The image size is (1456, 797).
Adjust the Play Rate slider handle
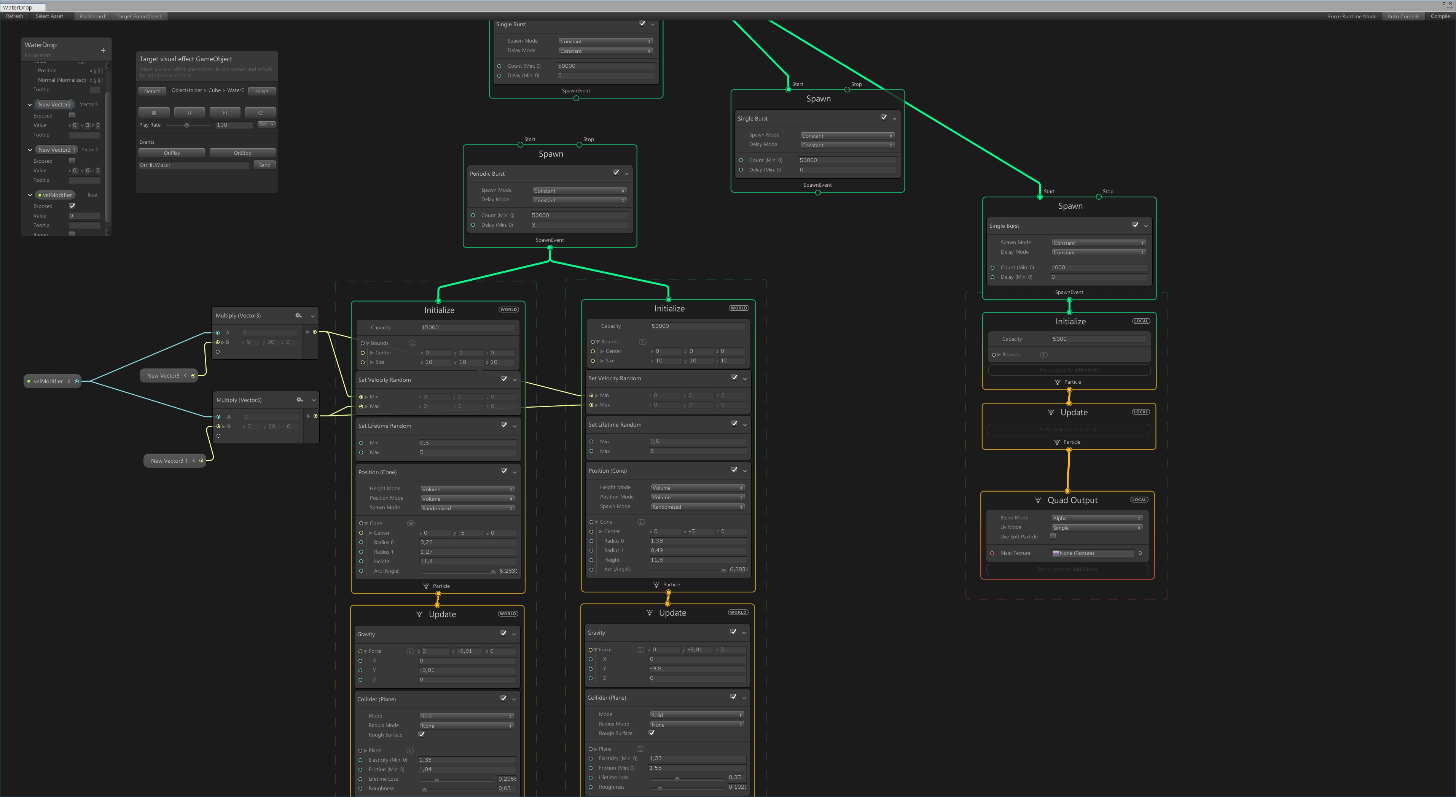tap(187, 125)
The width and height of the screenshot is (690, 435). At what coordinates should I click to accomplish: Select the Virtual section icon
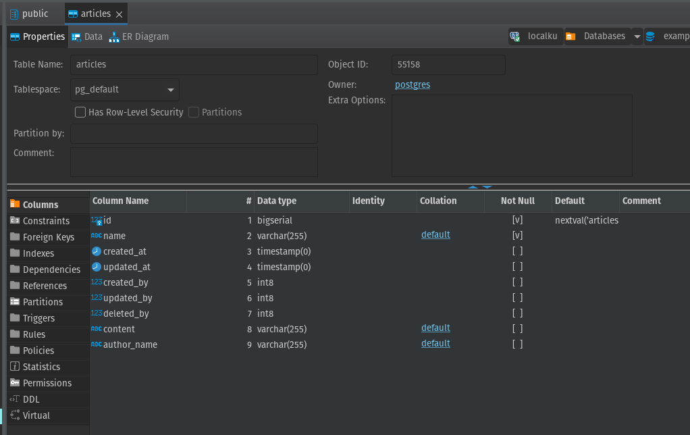coord(15,415)
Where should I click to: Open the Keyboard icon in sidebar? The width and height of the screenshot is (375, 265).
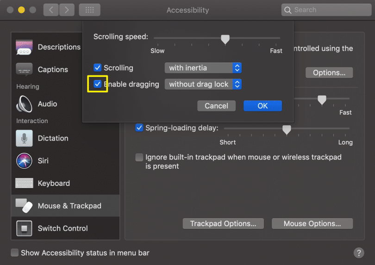(x=24, y=183)
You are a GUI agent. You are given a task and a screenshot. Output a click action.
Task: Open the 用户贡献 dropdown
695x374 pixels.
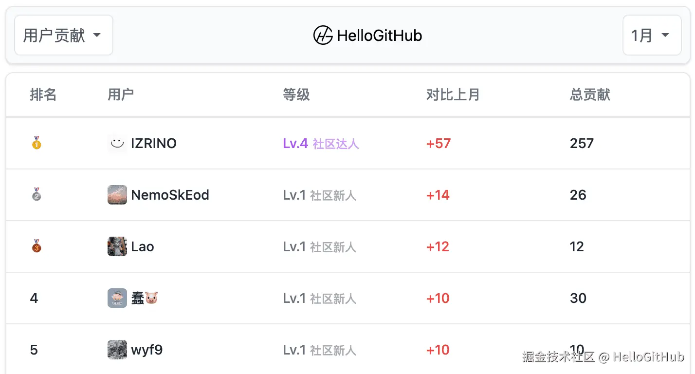pos(63,35)
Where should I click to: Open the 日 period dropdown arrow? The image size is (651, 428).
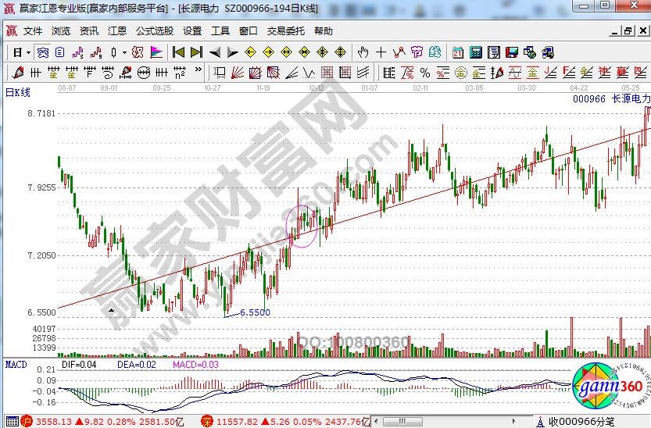pyautogui.click(x=27, y=52)
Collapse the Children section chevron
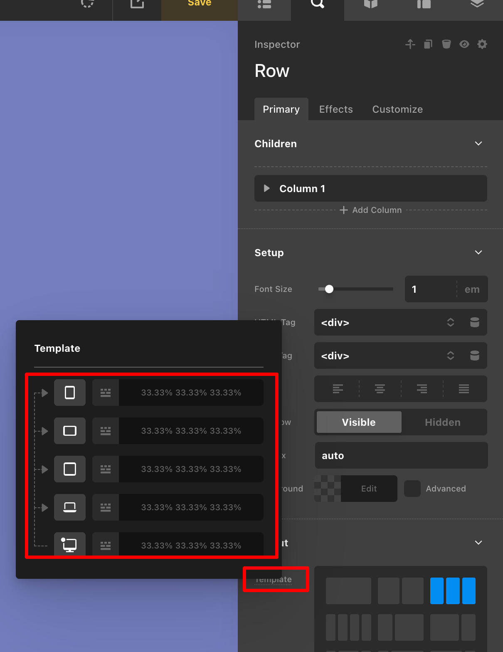The image size is (503, 652). 478,143
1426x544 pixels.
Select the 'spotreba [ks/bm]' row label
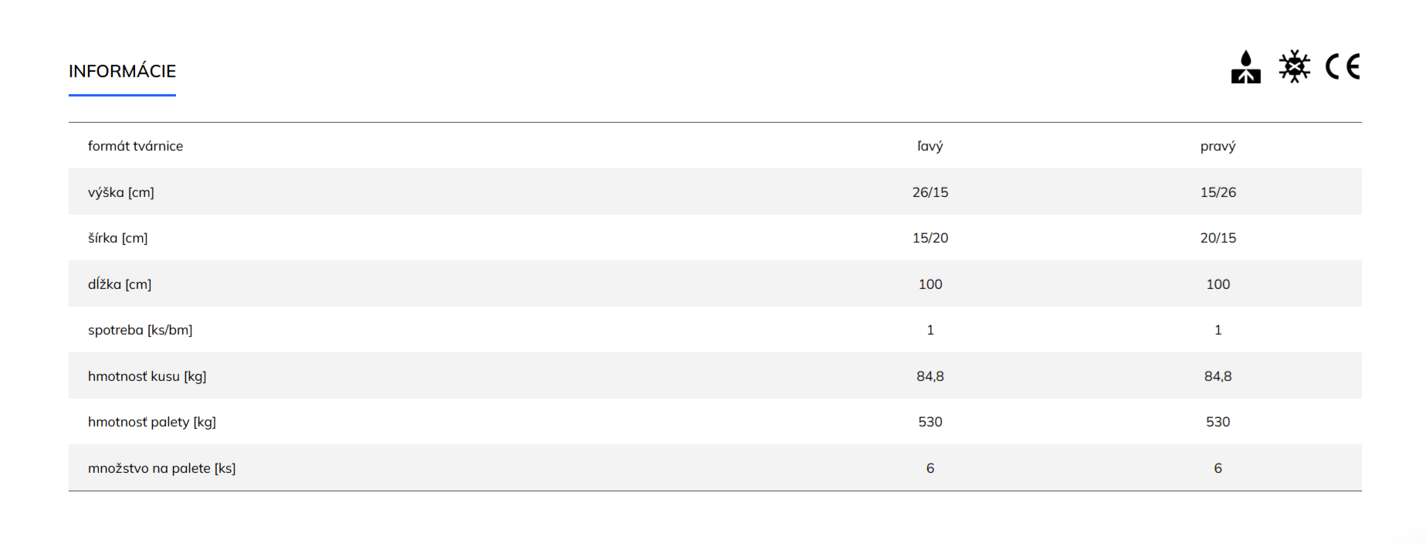point(140,330)
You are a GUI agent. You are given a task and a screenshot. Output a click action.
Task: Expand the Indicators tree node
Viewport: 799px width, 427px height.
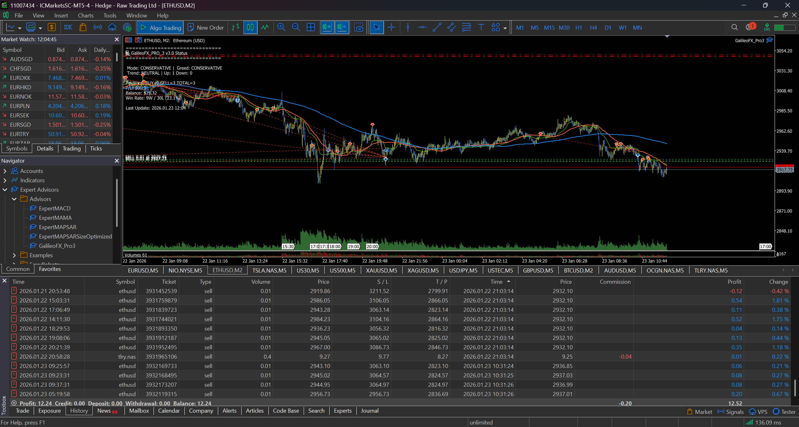coord(5,180)
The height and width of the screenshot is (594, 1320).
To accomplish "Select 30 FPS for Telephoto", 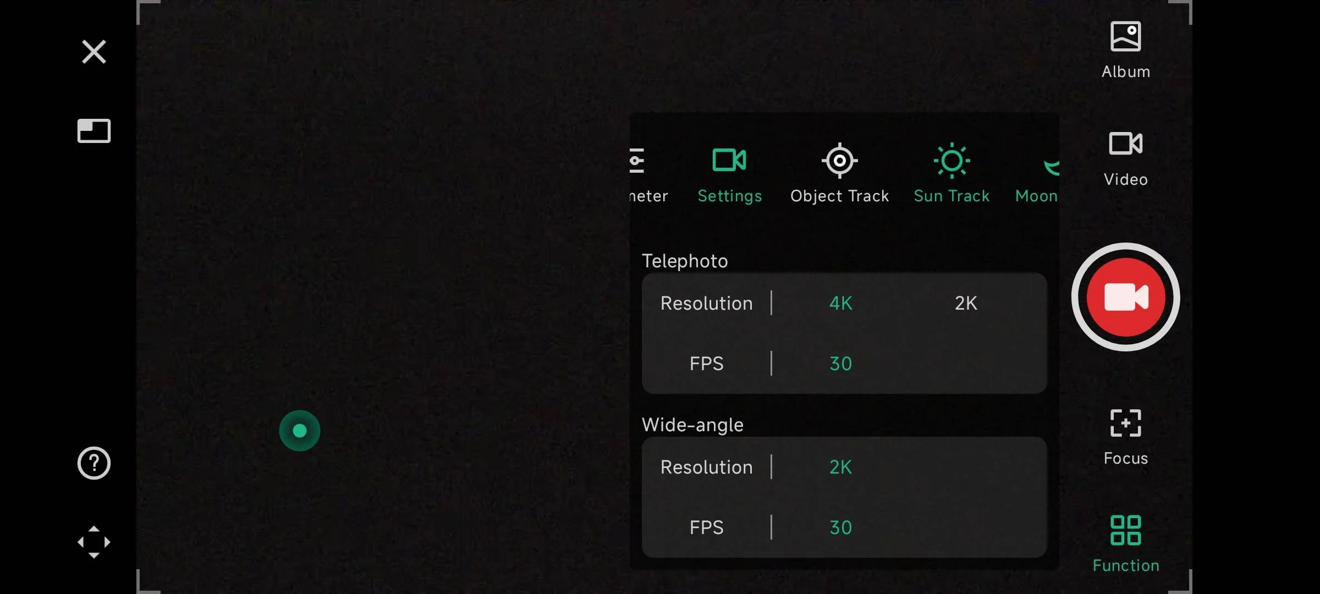I will click(840, 364).
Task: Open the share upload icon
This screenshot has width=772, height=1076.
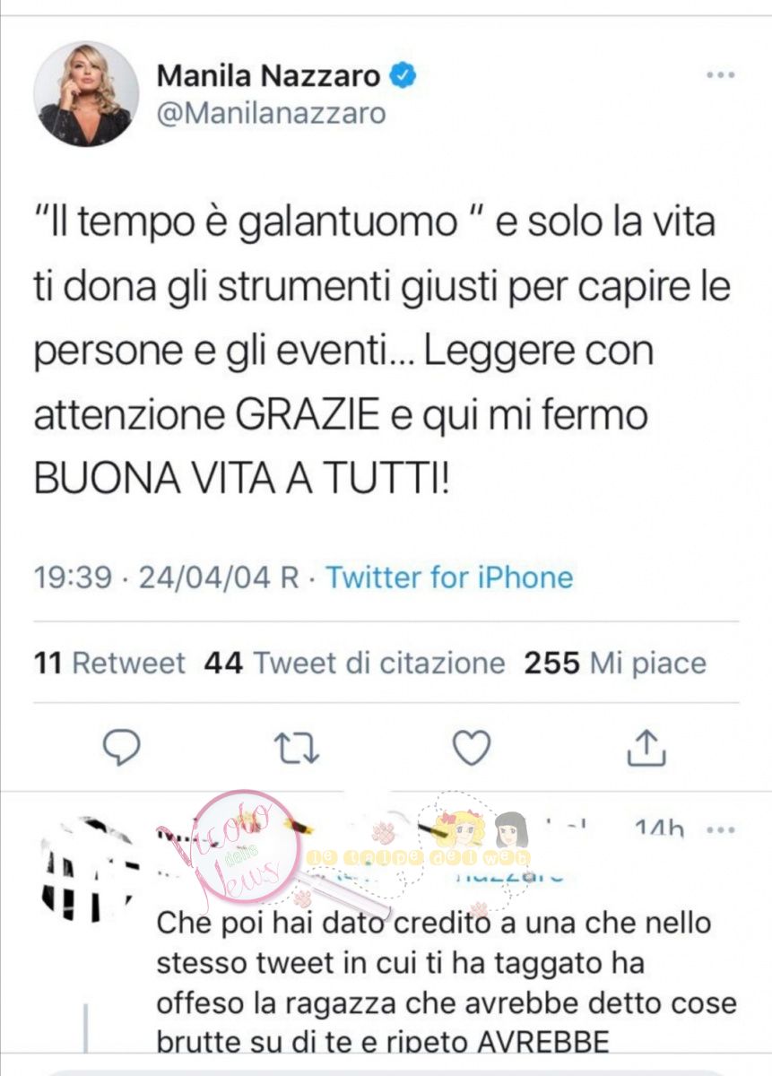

(Task directions): Render the lines from the one containing "Where should I click to: Open the 日" up to and including the one containing "point(140,330)" as a Markdown table with the columns Row and Line. Skip blank lines and leave the pictures out.

(Written solution):
| Row | Line |
|---|---|
| 1 | Where should I click to: Open the 日 period dropdown arrow? The image size is (651, 428). |
| 2 | pyautogui.click(x=27, y=52) |
| 3 | Collapse the Children section chevron |
| 4 | The image size is (503, 652). 478,143 |
| 5 | 1426x544 pixels. |
| 6 | Select the 'spotreba [ks/bm]' row label |
| 7 | point(140,330) |